REQUIRED TASK »
Which lines in the data contain the string "axis"? Pull out each of them, counting only matches with the same case.

THE INPUT »
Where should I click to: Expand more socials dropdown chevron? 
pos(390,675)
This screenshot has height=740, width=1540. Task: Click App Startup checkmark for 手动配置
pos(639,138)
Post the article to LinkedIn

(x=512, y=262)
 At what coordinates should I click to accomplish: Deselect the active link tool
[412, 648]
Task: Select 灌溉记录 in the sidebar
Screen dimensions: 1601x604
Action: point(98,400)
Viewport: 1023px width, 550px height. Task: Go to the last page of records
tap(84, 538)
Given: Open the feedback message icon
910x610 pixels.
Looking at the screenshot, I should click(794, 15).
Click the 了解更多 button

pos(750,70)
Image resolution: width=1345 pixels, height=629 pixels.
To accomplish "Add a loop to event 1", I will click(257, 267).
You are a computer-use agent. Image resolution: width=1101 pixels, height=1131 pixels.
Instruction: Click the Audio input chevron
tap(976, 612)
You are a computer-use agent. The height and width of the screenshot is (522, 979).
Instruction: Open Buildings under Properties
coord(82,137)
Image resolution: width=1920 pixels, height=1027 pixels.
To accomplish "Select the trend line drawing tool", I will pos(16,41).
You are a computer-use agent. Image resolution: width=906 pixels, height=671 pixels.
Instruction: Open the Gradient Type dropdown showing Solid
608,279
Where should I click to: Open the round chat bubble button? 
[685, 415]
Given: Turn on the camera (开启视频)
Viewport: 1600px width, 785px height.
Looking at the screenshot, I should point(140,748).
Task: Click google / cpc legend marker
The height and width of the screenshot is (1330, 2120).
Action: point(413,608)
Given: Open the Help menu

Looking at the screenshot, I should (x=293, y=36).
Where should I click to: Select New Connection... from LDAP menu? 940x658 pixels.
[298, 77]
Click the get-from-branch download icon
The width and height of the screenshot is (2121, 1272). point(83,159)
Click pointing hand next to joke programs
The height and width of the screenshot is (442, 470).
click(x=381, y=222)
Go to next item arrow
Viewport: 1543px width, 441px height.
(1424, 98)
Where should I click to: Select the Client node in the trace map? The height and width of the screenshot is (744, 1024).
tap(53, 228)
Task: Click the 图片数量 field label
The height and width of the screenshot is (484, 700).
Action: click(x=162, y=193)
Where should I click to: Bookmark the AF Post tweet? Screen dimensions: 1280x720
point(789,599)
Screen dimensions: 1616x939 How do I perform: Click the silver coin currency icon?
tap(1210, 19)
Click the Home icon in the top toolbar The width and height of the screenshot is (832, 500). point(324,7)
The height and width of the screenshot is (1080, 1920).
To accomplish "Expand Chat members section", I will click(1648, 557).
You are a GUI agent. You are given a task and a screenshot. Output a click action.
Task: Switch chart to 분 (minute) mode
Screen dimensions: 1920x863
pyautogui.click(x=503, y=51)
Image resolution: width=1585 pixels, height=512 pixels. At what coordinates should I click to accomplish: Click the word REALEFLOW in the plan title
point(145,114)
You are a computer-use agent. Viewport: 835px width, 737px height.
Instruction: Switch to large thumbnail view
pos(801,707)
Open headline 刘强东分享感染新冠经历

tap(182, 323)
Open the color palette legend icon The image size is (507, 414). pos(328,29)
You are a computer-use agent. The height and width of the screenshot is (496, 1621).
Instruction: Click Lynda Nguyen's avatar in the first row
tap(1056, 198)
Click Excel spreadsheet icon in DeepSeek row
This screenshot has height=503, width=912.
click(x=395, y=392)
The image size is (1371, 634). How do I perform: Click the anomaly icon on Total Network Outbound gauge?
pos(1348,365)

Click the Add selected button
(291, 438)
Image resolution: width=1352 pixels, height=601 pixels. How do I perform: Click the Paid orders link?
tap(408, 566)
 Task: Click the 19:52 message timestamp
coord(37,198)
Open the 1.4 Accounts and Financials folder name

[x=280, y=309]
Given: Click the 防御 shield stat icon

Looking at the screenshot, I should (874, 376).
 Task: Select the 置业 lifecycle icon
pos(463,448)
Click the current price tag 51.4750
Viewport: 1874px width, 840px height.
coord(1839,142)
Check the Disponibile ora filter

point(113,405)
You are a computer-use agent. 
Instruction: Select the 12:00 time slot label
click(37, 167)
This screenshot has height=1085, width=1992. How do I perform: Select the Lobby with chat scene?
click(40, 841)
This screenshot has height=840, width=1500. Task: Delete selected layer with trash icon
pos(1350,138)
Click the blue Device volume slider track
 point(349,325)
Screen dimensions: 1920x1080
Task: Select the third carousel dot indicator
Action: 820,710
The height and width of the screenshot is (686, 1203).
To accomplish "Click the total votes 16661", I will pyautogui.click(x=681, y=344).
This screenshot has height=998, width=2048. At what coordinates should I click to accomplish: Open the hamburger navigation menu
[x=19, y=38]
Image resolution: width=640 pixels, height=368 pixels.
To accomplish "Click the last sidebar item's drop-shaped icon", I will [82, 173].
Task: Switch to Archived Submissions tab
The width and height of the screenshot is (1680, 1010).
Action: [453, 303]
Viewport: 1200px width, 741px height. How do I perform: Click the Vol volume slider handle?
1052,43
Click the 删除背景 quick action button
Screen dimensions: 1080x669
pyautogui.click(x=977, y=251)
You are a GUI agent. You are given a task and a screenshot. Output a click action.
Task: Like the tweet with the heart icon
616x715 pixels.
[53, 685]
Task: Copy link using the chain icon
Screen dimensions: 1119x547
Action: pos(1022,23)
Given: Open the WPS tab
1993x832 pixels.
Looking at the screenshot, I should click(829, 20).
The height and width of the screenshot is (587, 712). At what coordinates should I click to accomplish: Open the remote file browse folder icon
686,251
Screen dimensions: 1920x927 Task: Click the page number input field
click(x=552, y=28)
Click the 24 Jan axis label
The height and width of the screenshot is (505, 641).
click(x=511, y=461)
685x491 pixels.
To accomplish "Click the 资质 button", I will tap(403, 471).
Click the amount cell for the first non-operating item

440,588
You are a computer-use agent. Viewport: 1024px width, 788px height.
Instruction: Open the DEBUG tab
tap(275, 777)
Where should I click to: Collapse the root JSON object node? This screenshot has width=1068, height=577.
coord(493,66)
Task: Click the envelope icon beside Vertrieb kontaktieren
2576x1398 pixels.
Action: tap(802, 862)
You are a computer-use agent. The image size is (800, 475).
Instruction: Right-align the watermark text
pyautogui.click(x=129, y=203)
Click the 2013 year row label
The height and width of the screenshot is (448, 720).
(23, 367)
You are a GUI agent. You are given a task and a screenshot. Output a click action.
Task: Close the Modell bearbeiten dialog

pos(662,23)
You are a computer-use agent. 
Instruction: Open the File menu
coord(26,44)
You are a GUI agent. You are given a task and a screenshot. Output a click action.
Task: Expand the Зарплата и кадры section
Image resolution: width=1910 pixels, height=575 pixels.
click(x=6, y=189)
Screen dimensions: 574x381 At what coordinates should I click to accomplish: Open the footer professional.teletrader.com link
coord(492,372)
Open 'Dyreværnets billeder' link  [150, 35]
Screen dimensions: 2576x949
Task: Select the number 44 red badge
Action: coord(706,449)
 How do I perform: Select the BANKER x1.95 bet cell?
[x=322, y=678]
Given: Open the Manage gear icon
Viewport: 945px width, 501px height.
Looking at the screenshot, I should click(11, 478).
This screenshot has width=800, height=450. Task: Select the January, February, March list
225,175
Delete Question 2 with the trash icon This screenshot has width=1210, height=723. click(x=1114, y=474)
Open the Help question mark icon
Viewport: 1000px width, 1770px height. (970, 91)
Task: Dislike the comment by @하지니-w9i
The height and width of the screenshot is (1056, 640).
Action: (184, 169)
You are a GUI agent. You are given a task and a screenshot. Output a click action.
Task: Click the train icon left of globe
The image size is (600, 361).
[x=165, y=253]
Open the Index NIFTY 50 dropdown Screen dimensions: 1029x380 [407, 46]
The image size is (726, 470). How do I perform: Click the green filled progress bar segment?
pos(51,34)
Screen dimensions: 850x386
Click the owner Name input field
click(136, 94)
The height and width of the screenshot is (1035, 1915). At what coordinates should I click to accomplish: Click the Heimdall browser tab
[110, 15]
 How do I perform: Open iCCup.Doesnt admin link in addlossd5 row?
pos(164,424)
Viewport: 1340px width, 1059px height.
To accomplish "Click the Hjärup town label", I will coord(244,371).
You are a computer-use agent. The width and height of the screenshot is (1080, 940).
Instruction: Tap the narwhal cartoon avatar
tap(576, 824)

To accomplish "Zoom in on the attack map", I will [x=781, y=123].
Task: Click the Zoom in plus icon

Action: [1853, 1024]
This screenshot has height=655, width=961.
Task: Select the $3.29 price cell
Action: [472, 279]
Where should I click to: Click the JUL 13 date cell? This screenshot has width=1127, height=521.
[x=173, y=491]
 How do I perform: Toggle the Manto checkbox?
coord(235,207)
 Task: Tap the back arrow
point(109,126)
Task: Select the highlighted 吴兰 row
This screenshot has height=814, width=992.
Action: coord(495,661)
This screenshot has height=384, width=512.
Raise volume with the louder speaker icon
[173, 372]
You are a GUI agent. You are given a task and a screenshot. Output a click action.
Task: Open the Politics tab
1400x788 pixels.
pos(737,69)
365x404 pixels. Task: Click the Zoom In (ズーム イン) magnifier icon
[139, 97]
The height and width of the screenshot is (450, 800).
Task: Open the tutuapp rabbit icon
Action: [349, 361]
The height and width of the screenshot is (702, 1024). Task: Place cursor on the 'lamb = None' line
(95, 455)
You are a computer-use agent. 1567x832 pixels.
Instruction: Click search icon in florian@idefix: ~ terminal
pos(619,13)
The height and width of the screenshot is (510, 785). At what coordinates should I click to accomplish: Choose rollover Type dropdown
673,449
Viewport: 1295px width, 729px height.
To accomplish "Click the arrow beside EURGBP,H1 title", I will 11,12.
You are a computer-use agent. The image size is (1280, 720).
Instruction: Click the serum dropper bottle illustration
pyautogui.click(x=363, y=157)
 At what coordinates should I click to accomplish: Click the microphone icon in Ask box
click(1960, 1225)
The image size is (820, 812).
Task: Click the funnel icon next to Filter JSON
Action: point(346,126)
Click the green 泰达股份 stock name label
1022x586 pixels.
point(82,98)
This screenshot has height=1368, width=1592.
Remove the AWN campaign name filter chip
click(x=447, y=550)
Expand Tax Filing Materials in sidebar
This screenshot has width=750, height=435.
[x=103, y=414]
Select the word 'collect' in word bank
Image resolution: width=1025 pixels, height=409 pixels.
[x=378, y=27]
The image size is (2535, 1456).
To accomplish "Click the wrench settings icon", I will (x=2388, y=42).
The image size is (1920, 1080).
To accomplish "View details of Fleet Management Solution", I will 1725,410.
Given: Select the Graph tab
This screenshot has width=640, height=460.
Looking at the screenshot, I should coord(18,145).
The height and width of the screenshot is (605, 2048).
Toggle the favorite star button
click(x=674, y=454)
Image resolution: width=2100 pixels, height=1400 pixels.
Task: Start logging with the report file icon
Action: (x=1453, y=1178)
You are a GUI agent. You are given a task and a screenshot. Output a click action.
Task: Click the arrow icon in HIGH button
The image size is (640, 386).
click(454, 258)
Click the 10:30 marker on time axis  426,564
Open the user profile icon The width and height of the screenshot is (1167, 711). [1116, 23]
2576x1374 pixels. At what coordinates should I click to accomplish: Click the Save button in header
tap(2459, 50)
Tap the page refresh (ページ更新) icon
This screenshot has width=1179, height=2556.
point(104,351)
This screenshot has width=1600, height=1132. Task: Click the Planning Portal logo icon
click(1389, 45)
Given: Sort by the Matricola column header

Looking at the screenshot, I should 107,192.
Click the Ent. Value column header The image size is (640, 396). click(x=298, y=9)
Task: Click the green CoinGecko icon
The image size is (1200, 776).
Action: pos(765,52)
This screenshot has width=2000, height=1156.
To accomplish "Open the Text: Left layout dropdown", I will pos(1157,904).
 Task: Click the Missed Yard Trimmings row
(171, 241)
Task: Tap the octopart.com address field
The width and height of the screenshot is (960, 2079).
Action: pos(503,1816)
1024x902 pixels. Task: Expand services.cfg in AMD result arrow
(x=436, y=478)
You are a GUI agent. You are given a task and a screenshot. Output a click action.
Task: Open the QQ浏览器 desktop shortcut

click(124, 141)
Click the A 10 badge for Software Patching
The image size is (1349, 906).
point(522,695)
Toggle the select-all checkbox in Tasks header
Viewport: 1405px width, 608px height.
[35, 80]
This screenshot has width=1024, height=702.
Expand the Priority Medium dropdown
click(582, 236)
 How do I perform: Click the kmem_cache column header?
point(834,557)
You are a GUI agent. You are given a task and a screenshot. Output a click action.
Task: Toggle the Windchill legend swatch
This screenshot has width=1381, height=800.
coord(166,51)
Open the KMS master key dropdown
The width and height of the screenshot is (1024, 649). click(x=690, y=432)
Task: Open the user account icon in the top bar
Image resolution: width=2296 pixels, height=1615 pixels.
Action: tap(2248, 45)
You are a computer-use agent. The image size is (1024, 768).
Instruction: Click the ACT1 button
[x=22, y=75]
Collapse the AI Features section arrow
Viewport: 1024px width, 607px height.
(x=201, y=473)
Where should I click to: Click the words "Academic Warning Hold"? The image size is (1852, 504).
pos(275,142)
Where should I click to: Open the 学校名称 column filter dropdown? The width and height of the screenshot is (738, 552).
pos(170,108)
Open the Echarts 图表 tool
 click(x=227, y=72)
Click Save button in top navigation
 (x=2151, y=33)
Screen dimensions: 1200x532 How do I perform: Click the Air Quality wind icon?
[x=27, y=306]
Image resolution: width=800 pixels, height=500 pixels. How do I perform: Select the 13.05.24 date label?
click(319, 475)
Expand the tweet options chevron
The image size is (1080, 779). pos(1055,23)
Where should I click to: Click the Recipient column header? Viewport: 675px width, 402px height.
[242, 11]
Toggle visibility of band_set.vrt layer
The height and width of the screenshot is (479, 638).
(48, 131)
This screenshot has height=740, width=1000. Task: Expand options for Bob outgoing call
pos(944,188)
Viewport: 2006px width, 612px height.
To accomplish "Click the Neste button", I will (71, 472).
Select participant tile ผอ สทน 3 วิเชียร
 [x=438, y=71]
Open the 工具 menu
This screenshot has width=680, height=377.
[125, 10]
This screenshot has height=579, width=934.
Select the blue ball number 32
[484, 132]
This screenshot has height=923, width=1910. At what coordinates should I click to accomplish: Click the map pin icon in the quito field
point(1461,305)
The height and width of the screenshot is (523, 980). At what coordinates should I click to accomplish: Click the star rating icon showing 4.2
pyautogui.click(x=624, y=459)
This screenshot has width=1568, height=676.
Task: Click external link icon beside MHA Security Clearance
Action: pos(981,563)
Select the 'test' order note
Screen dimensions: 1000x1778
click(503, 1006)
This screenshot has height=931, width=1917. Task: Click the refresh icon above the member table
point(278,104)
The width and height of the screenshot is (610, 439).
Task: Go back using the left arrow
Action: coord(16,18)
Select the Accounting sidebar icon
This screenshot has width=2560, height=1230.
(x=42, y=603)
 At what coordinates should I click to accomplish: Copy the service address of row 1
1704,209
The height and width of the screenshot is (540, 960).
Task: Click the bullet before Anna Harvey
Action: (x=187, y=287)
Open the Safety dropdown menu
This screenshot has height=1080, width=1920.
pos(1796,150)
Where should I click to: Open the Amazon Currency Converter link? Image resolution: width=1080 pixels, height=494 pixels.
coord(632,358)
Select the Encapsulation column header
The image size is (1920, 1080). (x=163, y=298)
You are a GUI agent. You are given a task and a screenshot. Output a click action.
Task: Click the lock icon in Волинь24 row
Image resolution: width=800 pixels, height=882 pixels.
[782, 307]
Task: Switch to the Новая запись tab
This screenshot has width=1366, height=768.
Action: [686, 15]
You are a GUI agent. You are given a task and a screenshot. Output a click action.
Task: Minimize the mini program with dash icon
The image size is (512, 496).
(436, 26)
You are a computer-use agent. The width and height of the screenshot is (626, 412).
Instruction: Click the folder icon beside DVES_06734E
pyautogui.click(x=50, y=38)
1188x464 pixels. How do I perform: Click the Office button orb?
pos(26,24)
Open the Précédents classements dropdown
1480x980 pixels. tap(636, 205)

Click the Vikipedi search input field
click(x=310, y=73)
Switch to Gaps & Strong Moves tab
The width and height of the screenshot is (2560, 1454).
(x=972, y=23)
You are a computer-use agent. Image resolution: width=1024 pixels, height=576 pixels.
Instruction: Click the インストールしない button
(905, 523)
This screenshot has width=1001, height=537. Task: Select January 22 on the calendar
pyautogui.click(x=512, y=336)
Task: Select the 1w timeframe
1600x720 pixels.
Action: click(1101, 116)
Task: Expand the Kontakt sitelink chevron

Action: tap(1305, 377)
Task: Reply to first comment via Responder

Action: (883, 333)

COMPLETE OUTPUT »
Click the 24 Jan axis label
Click the 10:30 marker on time axis  426,564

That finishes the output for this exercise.